Even if you tell yourself repeatedly this person is the one for you, your body will not let you deny the truth. When you’re with the wrong person, the strain of it will not only be emotionally taxing, but also physically.
Sometimes, a relationship can be good, but the fact remains that something doesn’t feel quite right and you can’t figure out what it is.
If you ever find yourself doubting the relationship you’re in, it’s probably because you shouldn’t be in it. Here are a few obvious signs you are dating the wrong person:
You have a feeling something isn’t quite right.
This might be the most complex of the signs. It’s the red flag you can’t avoid feeling, but the one you ignore the most. The habit of quieting these relationship doubts may end up being a huge regret later on.
You could give it time to see if it passes because you might just be afraid of actually giving your all in a relationship, but if the months pass and you can’t shake that feeling in the pit of your stomach, it’s probably time to start reflecting on whether you're with the right person.
When you really think about it, you knew the whole time, but just decided to ignore it for whatever reason.
Your partner won’t let go of the past.
Most of us suffer from past mistakes and failed relationships and the last thing we need is someone who won’t let us forget it. A failed relationship not only hurts us, but also does severe damage. It leads us into a world where our ability to love and to live better lives is tarnished.
Afterward, we end up either falling for someone who’s incompatible with us or we sabotage good things out of fear.
When you try to move on from the past and change for the better, you need someone who will help you live new and better experiences instead of giving you constant reminders of your past mistakes.
This is one of lowest and cheapest attacks a person can make against you.
It’s as if he or she wants you to believe you haven’t changed or moved on, and no one needs this type of negative energy in life. If you have someone who can’t let go of your past, it’s a good enough reason to find someone who will.
You make excuses to stay.
You are at this moment where you already know that you’re in the wrong relationship, but you always come up with some excuse to put off the breakup.

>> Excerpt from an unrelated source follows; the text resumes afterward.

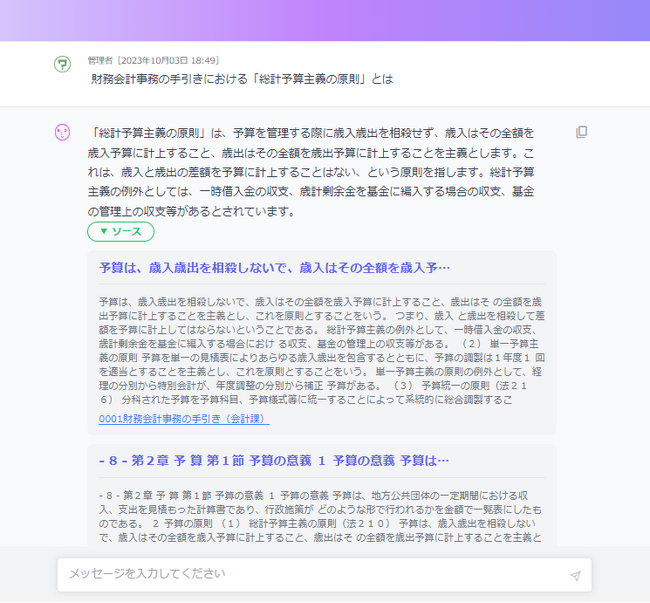
Task: Click the user question about 総計予算主義の原則
Action: tap(242, 79)
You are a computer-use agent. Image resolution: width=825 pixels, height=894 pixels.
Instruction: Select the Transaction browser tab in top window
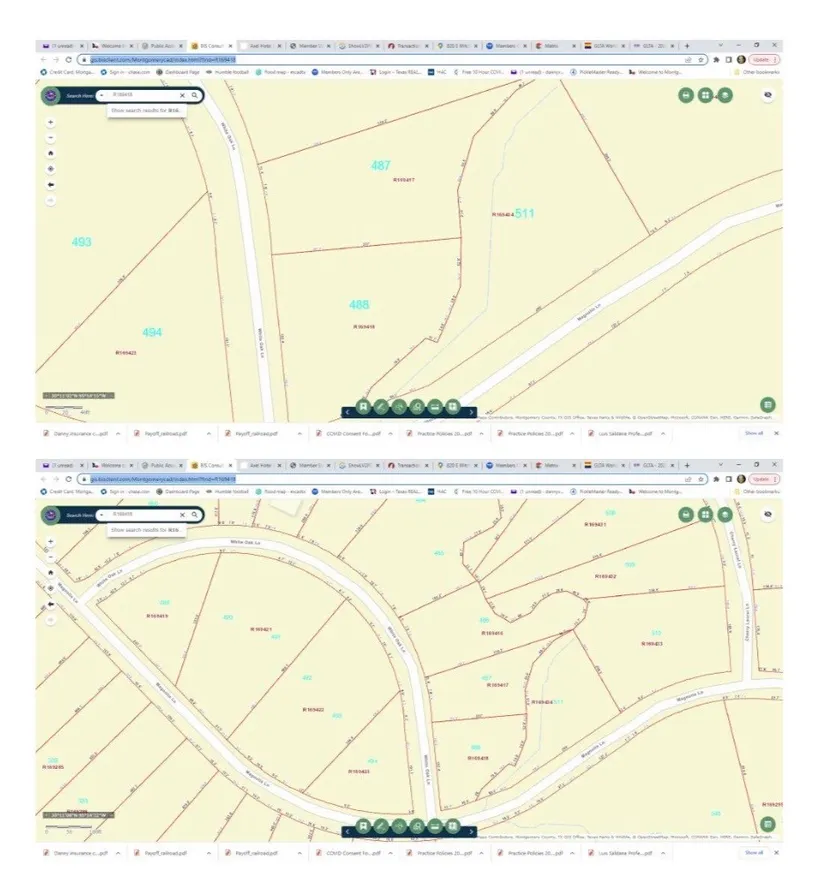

You’ve been together for a while and your family and friends seem to like your partner, so you don’t want to go through the complication of finding someone new. Your best friend’s wedding is coming up and you prefer not to go alone or you planned a trip and decided that maybe, when that’s over, you can end it.
Sure, all of these sound great and you’ll probably keep experiencing wonderful moments together.
Then, one day, you’ll realize all the days/months/years you wasted with someone you didn’t even like that much. You can’t take time back, but you can stop making excuses.
You wonder what your partner is up to when you’re not around.
Hello! Trust issues? No, you can’t go on into a relationship if you keep having doubts about what he or she is up to when you’re not there.
Having a hard time completely trusting someone, whether it’s about him or her being faithful or about telling you the truth, it’s not really a way to have a relationship.
You want to be able to go out and not worry about whom your significant other is texting. You want to be able to not care about why he or she has his or her phone on silent whenever you’re around.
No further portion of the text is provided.